### [Selected excerpt]
-----

Tuesday, October 11, 2011



Aloha family! (Monday 26 September, 2011)
so how you guys doing? hope that yous had a great week and that everybodys okay. loved the letter, awesome man. so proud of you all. still the same old sunday dinners under the ulu tree ae?? haha man you guys dont even know what id do to have a real meal like that again. chileans like there meat harder then rock, and blacker then charcol! its been the hardest thing to adapt to, which has caused me to really miss our regular sunday grinds. i hope that everything goes well for you mum with your administration stuff. you gettem brah. and stats ae dad? crakup bro. i actually remember alot about that class. the only thing i do remember really. sister johnson was my teacher bro, and i was the only person there that hadnt done the mission. hahaha i used to go in heaps tho for study help and she knew i was dumb as and just gave me good grades cause she felt sorry for me. hahaha i remember taki was in my class too, and day of the final in the old gym i come out and he was playing football on the field and forgot about the test. dumb bugger. the great influences i had before the mission. hahaha.

-----

### [Information supplied]
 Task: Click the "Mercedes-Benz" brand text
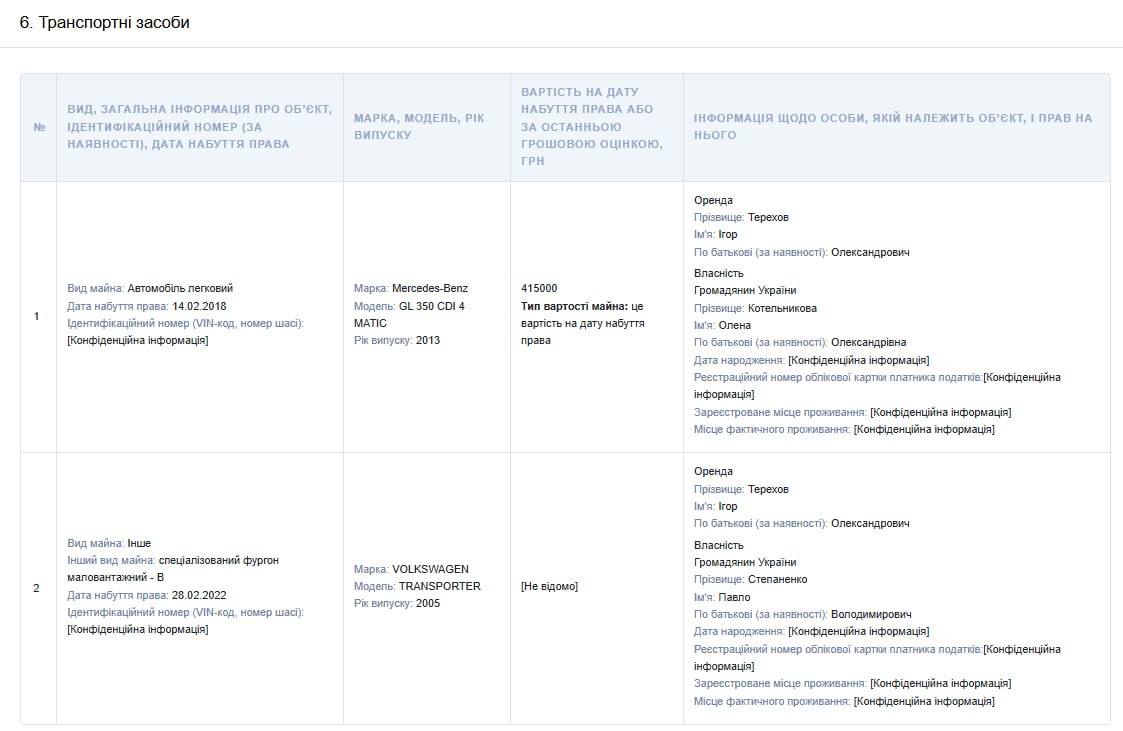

-----

### [What is being asked]
In the letter home above, why does the writer say Sister Johnson gave good grades in the stats class? Answer in one to three sentences.

### [Response]
Sister Johnson gave good grades because she felt sorry for the writer. The writer went in often for study help, and she knew the writer was "dumb as."